### Task statement
Reproduce the part of the Steven Schwartz biography that opens with the words "Steven Schwartz (/ʃwɔrts/" and closes with "was involved with.", replacing "vice chancellor" with "university president" throughout.

= Steven Schwartz (psychologist) =

American-Australian academic (born 1946)

Steven Schwartz (/ʃwɔrts/ SHWORTS; born 5 November 1946) is an American and Australian academic and, until late 2012, the vice chancellor of Macquarie University in Sydney, Australia. He was previously vice chancellor of Brunel University in the UK and of Murdoch University in Western Australia. He is a trained psychologist and served both as senior academic and researcher, then as a university corporate manager. His style of management was controversial and attracted considerable opposition. He defended his record by saying that he wished universities to be more market-oriented, research-focused, accountable, transparent and held to higher standards, in the hope of improving university profiles and attracting more students, funding and researchers. Throughout his career he was successful in establishing new schools and facilities at the universities he was involved with.

==Education and early years==
Steven Schwartz was born in New York City in 1946. After attending public schools, he entered Brooklyn College of the City University of New York. He was a National Merit Scholar finalist and he received a New York State Regent Scholarship. After leaving the City University of New York, he was commissioned an officer in the Public Health Service serving at the National Institute of Mental Health before completing a PhD degree at Syracuse University as a US Public Health Service Fellow. He has also worked as a journalist, authoring many articles for research journals, magazines and newspapers.

==Academic career==
He began his academic career teaching at the Northern Illinois University. This led him to University of Texas Medical Branch where he was a full-time researcher in psychiatry. In 1978 he moved to Australia to take up the position of Senior Lecturer in clinical psychology at the University of Western Australia in Perth. In 1980, he transferred to the University of Queensland first as reader and then as professor of psychology. He also served as visiting professor at Stanford University in 1983 and Harvard University in 1987.

### Information

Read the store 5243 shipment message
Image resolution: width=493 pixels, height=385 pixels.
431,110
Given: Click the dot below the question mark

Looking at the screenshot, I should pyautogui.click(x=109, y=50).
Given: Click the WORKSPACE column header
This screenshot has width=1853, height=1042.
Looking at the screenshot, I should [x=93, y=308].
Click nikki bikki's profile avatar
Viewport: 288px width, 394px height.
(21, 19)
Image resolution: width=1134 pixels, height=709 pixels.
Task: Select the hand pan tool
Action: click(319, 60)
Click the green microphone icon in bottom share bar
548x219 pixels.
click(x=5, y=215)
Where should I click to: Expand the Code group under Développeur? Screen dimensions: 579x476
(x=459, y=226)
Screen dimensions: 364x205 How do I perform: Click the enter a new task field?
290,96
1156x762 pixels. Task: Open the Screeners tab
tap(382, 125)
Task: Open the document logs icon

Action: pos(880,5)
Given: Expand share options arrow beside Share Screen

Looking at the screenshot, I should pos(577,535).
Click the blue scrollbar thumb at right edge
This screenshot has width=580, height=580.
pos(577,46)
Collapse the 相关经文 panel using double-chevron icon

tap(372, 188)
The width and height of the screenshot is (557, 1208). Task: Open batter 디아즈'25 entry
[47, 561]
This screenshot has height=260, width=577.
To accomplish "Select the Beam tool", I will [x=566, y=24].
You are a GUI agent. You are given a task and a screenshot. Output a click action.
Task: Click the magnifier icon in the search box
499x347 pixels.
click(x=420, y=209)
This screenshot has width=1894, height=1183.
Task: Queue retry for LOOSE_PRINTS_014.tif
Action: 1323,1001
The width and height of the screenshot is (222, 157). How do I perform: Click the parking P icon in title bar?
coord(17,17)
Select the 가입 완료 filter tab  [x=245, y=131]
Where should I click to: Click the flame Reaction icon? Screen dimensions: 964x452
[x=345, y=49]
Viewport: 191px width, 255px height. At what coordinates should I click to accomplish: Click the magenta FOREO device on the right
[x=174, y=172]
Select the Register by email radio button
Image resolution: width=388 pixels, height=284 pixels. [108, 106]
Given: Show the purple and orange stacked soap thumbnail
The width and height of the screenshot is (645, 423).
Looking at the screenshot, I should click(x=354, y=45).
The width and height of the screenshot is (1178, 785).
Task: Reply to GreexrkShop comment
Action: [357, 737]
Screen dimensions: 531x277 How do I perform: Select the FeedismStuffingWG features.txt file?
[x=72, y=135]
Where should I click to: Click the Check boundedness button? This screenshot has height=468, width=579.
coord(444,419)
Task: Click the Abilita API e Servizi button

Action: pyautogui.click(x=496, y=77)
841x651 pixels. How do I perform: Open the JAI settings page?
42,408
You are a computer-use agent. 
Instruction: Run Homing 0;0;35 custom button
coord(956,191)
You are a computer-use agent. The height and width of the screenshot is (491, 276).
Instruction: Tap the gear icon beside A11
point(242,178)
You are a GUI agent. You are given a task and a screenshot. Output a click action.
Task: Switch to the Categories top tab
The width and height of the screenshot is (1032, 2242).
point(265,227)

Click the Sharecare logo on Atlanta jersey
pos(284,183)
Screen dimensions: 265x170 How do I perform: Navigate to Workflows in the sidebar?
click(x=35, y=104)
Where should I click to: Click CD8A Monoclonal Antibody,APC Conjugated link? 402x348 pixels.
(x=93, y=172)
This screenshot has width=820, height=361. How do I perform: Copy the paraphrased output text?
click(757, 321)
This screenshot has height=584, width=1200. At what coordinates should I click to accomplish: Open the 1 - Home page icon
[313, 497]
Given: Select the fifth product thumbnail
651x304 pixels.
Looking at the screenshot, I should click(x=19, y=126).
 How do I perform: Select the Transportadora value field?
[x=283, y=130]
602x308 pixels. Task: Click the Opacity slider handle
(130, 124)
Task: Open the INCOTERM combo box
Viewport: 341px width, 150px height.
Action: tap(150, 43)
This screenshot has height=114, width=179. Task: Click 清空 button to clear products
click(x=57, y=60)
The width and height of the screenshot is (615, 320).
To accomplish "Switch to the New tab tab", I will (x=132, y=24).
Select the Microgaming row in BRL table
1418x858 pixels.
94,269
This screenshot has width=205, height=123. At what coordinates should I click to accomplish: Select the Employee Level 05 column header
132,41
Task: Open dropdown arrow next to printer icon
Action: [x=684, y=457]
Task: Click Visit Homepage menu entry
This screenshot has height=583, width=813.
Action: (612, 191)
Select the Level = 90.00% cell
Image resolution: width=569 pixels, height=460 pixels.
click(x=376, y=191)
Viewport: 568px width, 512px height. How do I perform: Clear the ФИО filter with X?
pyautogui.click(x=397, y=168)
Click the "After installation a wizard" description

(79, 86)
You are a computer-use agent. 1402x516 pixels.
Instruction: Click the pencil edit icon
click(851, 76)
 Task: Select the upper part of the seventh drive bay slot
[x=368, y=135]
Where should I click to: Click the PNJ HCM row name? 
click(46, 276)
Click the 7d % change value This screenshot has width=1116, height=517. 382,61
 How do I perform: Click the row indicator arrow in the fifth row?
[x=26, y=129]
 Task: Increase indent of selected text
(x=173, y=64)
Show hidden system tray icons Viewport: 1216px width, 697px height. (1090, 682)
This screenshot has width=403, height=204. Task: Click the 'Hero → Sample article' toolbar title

### Solution
Steven Schwartz (/ʃwɔrts/ SHWORTS; born 5 November 1946) is an American and Australian academic and, until late 2012, the university president of Macquarie University in Sydney, Australia. He was previously university president of Brunel University in the UK and of Murdoch University in Western Australia. He is a trained psychologist and served both as senior academic and researcher, then as a university corporate manager. His style of management was controversial and attracted considerable opposition. He defended his record by saying that he wished universities to be more market-oriented, research-focused, accountable, transparent and held to higher standards, in the hope of improving university profiles and attracting more students, funding and researchers. Throughout his career he was successful in establishing new schools and facilities at the universities he was involved with.